Il ne répond pas, poursuivant sa course vers l’un des boyaux de la cavité où oscillent les flammes bientôt noyées dans l’huile de lampes incrustées dans de minuscules alcôves. Il en saisit une et s’engage dans le boyau. La préférant derrière son cul de lâche qu’ici à affronter la bête, je brasse de l’air avec mon bras valide afin d’inviter Anya à se replier immédiatement à la suite d’Altos. Cependant, son attention est accaparée ailleurs. Je suis son regard et distingue près de caisses endommagées nos effets personnels, nos armes, son escarcelle, le sac d’Astéria, là, à quelques pas de la bête. Je sais qu’Anya accorde beaucoup d’importance au contenu de son escarcelle mais… La bête… Le front soudainement vieilli par la peur, le palpitant aux aboies, tout mon corps crie mon refus.

— ANYA ! NON !

Je mords ma langue, affligé par ma propre bêtise ! Las de sa lutte, la bête fait un demi-tour puis, son maigre pelage trempé et ses pattes à demi immergées dans une eau souillée de sang rouge et noir, trotte lourdement droit dans ma direction. Tant mieux. Un instant, j’ai cru qu’Anya… Non. Ce n’est pas… Concentre-toi ! Débarrassée de la bête, sa proie lâche le plastron d’Astéria.

— Le chef elfe…

À peine ai-je formulé ma pensée à haute voix que l’elfe, satisfait de la diversion offerte, se carapate à grandes enjambées, fendant avec l’énergie d’un enfoiré tiré d’affaire l’eau du lac. Il sait où est Keru et, au lieu de délier la langue de ce salopard à coups de poing, je dois réagir rapidement à la masse ensanglantée de fourrure éparse et de chair à vif face à moi, d’où pointent ci et là les hampes brisées d’une douzaine de flèches, d’une lance et, d’après un court éclat à la gorge, la poignée d’une dague. Bien que, sans Altos, nous sommes deux contre un, et que je n'ai l'usage que d'un bras et demi, la bête est affaiblie. J’essaie d’apaiser les tremblements de mon corps avec une note positive. Cependant… À l’odeur, cette chose paraît déjà en décomposition… Comment tient-elle encore debout ? Je dégaine rapidement mon épée de substitution, omettant au passage le pansement sous lequel je sens ma chair contrainte par les points de suture. Je jure puis, ayant sous-estimé la vitesse de la bête, renonce à frapper et bondis de côté. Je serre les dents, jette un coup d'œil rapide en direction d’Anya et constate qu’elle et Gnevvuk courent droit vers nos affaires. Anya a donc un partisan. Traître.
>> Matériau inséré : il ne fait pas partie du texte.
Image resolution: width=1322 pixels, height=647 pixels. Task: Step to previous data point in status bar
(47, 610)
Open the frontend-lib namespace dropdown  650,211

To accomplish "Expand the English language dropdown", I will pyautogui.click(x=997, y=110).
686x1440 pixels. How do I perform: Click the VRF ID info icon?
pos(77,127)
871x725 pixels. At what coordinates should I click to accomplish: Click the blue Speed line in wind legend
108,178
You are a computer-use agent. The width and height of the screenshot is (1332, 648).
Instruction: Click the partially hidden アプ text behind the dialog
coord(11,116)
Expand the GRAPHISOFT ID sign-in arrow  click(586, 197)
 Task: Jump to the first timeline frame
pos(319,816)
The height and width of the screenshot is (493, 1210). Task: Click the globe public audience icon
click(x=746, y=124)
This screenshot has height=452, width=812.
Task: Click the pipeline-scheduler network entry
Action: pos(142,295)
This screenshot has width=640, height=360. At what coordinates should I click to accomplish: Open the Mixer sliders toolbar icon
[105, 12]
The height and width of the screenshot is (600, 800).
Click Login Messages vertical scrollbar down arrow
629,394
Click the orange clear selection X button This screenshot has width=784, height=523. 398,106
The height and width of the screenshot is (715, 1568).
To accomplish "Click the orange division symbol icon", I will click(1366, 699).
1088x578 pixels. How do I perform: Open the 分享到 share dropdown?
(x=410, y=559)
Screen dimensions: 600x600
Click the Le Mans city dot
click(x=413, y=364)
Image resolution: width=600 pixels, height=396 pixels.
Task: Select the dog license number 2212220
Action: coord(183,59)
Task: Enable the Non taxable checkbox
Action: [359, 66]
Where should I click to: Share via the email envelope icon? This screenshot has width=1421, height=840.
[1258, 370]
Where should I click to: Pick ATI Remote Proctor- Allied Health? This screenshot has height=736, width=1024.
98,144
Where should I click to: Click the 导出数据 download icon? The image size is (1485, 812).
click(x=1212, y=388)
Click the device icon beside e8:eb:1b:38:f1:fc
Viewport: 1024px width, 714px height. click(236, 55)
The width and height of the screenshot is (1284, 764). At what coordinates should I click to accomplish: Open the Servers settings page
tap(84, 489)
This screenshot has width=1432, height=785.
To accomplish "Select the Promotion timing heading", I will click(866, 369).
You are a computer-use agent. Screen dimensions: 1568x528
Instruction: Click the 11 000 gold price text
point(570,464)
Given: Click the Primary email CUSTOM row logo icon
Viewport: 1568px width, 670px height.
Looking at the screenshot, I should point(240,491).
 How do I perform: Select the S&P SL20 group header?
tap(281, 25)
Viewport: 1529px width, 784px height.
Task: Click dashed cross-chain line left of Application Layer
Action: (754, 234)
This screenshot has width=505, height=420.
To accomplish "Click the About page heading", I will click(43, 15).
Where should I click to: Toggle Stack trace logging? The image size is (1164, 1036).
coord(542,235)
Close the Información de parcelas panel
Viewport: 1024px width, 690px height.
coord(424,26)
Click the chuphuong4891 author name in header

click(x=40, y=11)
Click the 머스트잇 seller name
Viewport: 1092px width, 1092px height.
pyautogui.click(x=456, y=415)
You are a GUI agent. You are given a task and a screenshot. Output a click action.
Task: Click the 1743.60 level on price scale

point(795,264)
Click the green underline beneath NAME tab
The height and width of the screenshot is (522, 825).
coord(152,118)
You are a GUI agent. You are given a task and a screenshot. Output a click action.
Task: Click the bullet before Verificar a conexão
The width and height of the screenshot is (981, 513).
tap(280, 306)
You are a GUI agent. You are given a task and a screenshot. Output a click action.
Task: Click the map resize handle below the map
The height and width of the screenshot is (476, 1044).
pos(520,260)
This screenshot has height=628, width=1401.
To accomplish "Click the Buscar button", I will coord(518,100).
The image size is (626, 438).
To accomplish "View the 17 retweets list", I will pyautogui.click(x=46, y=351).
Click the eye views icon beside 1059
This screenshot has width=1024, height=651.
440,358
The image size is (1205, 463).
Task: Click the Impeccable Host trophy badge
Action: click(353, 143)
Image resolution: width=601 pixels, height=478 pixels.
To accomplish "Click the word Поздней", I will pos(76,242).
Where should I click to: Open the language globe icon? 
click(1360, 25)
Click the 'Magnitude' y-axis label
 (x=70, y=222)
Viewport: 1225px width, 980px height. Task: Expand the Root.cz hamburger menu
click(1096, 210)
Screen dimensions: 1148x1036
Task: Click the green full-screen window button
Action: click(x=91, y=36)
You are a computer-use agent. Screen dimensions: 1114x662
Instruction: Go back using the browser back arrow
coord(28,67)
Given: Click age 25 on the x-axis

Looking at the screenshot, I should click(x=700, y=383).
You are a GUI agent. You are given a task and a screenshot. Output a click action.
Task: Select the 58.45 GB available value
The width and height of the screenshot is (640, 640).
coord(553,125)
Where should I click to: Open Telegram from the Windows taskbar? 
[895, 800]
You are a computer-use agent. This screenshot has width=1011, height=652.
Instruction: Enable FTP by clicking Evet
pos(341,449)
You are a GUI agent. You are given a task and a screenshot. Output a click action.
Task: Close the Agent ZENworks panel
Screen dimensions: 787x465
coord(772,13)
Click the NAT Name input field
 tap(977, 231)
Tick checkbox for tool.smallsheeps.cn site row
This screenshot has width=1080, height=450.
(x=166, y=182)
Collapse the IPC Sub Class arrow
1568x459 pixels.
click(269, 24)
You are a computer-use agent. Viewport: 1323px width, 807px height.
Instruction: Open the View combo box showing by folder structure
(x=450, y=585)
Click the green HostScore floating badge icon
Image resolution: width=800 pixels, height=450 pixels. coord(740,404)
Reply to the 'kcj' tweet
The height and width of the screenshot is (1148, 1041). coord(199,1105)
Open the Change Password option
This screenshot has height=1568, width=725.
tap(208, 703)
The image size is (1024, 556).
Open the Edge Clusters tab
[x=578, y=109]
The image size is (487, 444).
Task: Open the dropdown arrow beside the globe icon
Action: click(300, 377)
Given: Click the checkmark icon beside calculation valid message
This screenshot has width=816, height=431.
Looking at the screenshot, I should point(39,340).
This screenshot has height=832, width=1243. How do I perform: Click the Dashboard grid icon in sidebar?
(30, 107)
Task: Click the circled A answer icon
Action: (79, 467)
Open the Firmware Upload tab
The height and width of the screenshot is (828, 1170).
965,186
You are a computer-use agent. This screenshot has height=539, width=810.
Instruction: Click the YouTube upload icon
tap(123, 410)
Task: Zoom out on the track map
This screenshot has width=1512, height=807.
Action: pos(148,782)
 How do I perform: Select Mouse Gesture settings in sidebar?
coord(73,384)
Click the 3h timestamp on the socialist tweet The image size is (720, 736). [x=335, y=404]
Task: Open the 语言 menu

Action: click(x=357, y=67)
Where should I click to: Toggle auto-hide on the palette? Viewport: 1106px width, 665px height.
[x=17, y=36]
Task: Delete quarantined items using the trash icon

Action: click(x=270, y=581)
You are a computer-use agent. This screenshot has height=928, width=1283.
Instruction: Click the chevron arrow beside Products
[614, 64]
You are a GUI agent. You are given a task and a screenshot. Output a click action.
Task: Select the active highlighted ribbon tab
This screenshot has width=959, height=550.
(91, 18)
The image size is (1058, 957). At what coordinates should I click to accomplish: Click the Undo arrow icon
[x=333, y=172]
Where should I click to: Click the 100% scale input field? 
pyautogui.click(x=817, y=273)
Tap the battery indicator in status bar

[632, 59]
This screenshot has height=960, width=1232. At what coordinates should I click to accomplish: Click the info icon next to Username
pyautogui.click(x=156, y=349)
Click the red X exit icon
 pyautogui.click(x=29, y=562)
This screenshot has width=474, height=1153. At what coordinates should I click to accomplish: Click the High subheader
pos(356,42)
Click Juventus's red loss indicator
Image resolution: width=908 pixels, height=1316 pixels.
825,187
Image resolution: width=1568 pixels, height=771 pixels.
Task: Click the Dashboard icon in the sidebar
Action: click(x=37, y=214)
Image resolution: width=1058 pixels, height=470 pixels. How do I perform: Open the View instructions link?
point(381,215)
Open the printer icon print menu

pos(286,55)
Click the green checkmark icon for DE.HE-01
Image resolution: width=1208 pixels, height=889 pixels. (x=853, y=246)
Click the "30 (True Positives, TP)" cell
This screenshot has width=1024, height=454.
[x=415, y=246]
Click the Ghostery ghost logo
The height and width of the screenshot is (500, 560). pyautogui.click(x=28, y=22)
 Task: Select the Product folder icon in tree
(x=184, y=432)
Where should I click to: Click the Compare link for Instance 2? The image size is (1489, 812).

Épuisé et sûr de mourir, je puise dans cette certitude l’assurance et la hargne que j’ai reléguées jusqu’ici.

— ICI SALOPERIE !

La bête achève un demi-tour. Soudain, j’entends derrière moi le sifflement d’une flèche, suivi d’un cri et de jurons. Je jette un coup d’œil rapide. L’elfe est affalé dans l’eau et un filet de sang coule de la pointe fichée dans l’une de ses jambes. Gnevvuk a récupéré son arc ainsi que, je l’espère, ses deux épées. Je paie ma curiosité d’un coup de crocs évité de justesse, alerté par l’odeur putride et ferreuse de l’haleine de la bête et les cheveux au-dessus de mon crâne dressés par sa respiration hachée. Aussitôt, je balaie devant moi d’un coup d’épée en arc de cercle, dans l’intention de forcer la bête à reculer. Cependant, mon attaque ne paraît aucunement l’inquiéter, si bien qu’en un instant d’incrédulité, je suis face à la bête, debout sur ses pattes arrière, prête à m’aplatir de tout son poids. J’écarquille les yeux. Soudain, j’entends la course effrénée d’un ami. Gnevvuk apparaît derrière la bête. Son pied prend appui sur un rocher et l’élan fait voler Gnevvuk sur les épaules de la bête. Là, ses deux épées s'enfoncent parallèlement à gauche et à droite de la bosse au sommet de son dos. La bête, déséquilibrée tantôt par son fardeau, tantôt par l’effet de la douleur, bascule de côté. Gnevvuk s’efforce à extraire ses épées. Si l’une coopère sans difficulté, ce n’est pas le cas de la deuxième. Je réfléchis puis, convaincu d’user inutilement d’un temps précieux, je tiens mon épée en position de garde et bondit en avant. Je pèse de tout mon poids sur la poignée. Passée la peau et les muscles, la lame stoppe net. Je saisis la poignée à deux mains et m’efforce de franchir les côtes. Le cœur… Le chien est mort de cette façon… Je dois… Mais, ainsi lié à la bête, je suis entraîné dans sa chute. Toutefois, ma piètre intervention offre à Gnevvuk l’opportunité de sauter à bas de la bête, bien que dépossédé d’une épée. Quant à moi, la torsion provoquée par la chute sur mes bras et la douleur de mon épaule, me contraint à lâcher mon épée. Ma jambe droite est à présent coincée sous le flanc de la bête.

— EMIR !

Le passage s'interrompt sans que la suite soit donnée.